Skeletocutis stramentica

Scientific classification
- Kingdom: Fungi
- Division: Basidiomycota
- Class: Agaricomycetes
- Order: Polyporales
- Family: Incrustoporiaceae
- Genus: Skeletocutis
- Species: S. stramentica
- Binomial name: Skeletocutis stramentica (G.Cunn.) Rajchenb. (1995)
- Synonyms: Tyromyces stramenticus G.Cunn. (1965);

= Skeletocutis stramentica =

- Authority: (G.Cunn.) Rajchenb. (1995)
- Synonyms: Tyromyces stramenticus G.Cunn. (1965)

Species of fungus

Skeletocutis stramentica is a species of poroid fungus in the family Polyporaceae that is found in New Zealand.

==Taxonomy==
The species was first described in 1965 by mycologist Gordon Herriot Cunningham, who placed it in the genus Tyromyces. The type was collected near Mount Ruapehu on the North Island of New Zealand, where the fungus was found growing on black beech.
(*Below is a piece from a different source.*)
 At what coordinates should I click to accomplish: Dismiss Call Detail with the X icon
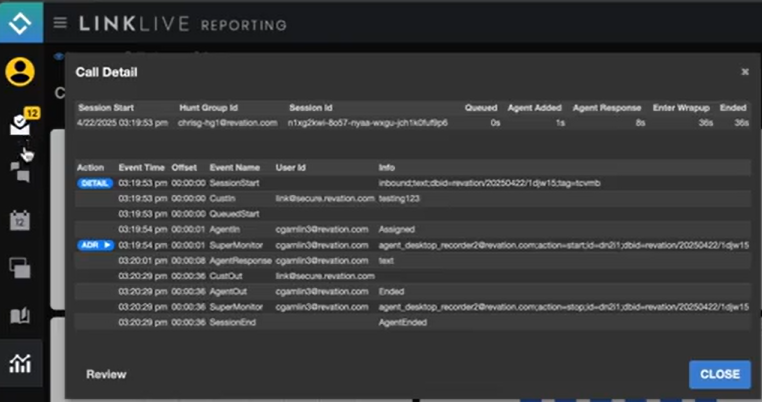point(744,72)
Mario Rajchenberg transferred the taxon to Skeletocutis in 1995.

==Description==
Characteristic features of Skeletocutis stramentica include the coarse bundles of agglutinated hyphae covering the cap surface, the agglutinated hyphae found in both the context and the dissepiments (tissue that is found between the pores), lacerate pore mouths, and the relatively small spores measuring 2.5–4 by 2–2.5 μm. The hyphal system is monomitic, and the generative hyphae have clamp connections.